You can absolutely get the property under contract during probate. I do this all the time. We sign a purchase agreement, I wait while your attorney finishes the court work, and we close once Letters Testamentary are issued. You don’t have to sit on the house paying utilities and lawn care for six months hoping a retail buyer is still around at the end.
What taxes will you actually owe?
This is where out-of-state heirs get nervous, and most of the time they shouldn’t. A few facts that apply in 2026:
- Tennessee has no state estate tax and no state inheritance tax. Hasn’t for years.
- You get a stepped-up basis. The house’s cost basis resets to fair market value on the date of death, so if you sell soon after, capital gains are usually tiny or zero.
- Federal estate tax only kicks in on estates well over $13 million. Most families never touch it.
- Property taxes in Davidson County keep accruing whether you live in the house or not. Metro will not wait.
I am not a CPA, and you should run your specific numbers past one. But I’ve watched plenty of heirs talk themselves out of a clean sale because they thought Uncle Sam was going to take half. He isn’t.
What’s the house actually worth as-is?
Here’s where I have to be honest with you. Most inherited homes in Nashville were bought 30 to 50 years ago by folks who stopped updating once the kids moved out. I see the same pattern across Donelson, Madison, Hermitage, and Inglewood: original kitchens, one bathroom redone in 1994, a roof that’s on year 22, polybutylene plumbing, a HVAC unit older than the grandkids.
A retail buyer with an FHA loan will not close on that house. Their inspector will write a 40-page report and the lender will demand repairs you can’t supervise from out of state. You’ll either drop the price twice, fly in to fix things, or watch the contract die.
A cash buyer like me prices the house based on what it’ll be worth after repairs, minus the cost of those repairs, minus a margin. It won’t match Zillow. But it’s a real number that actually closes, and you don’t pay agent commissions, repair credits, or holding costs while the house sits.
What I see in Nashville right now
Last fall I bought a 1962 ranch off McGavock Pike in Donelson from two sisters who lived in Phoenix and Atlanta. Their dad had passed eight months earlier. The house had the original pink tile bathroom, a kitchen straight out of a sitcom, and a detached garage with about 40 years of fishing gear in it. They’d already gotten one offer from an iBuyer that came in low, charged a 5% service fee, and then re-traded after the inspection knocked another $18,000 off.
We closed in 11 days after probate finished. I bought it as-is, including all the contents. They flew in once, took the photos and the few keepsakes they wanted, and handed me the keys. That’s the version of this process that actually works for out-of-state heirs.
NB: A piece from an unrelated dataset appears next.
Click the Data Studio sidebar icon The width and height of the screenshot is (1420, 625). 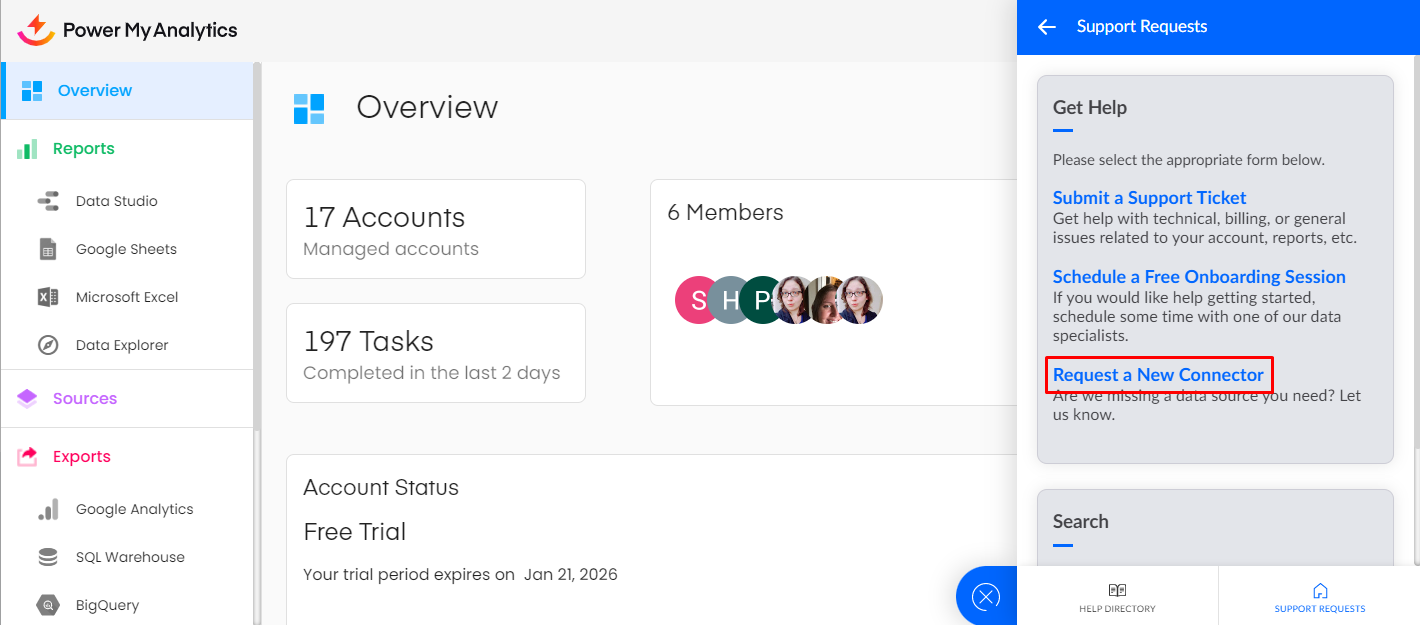pos(48,201)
How do you handle the cleanout from another state?
This is the part nobody warns you about. The legal side is paperwork. The emotional side is a garage full of your childhood. Here’s how I tell heirs to approach it:
- Make one trip, not five. Fly in for a long weekend with siblings if possible.
- Pull only what’s irreplaceable: photos, documents, jewelry, a few pieces of furniture you actually want.
- Don’t try to sell the contents on Facebook Marketplace from 1,200 miles away. The math never works.
- If you sell to a cash buyer, ask if they’ll take the house with everything in it. I do. Most local buyers do. The national chains usually won’t.
- Cancel utilities, forward mail, and notify the insurance carrier the house is vacant. Vacant homes need a specific policy.
Selling with an agent vs. selling to a local cash buyer
I’ll lay it out straight. A listing makes sense if the house is in decent shape, you have time, and you have someone local who can manage showings, inspections, and repair negotiations. East Nashville bungalows, updated homes in Bellevue, anything in 12 South, those usually sell well retail.
A cash sale makes sense if the house is dated, you’re out of state, there are multiple heirs who just want to be done, or probate is dragging. You trade some top-line price for certainty, speed, no commissions, no repairs, and no inspection drama.
I’m not going to pretend my offer beats a perfect retail sale. It doesn’t. What it beats is a six-month listing that falls through twice while you’re paying taxes, insurance, and utilities on an empty house in Old Hickory.
Frequently asked questions
Do all the heirs have to agree to sell?
Yes. If the house passes to four siblings, all four sign the deed at closing. If one heir won’t cooperate, the others can file a partition action in Davidson County Chancery Court, but that’s expensive and slow. I’d rather help you talk it through first.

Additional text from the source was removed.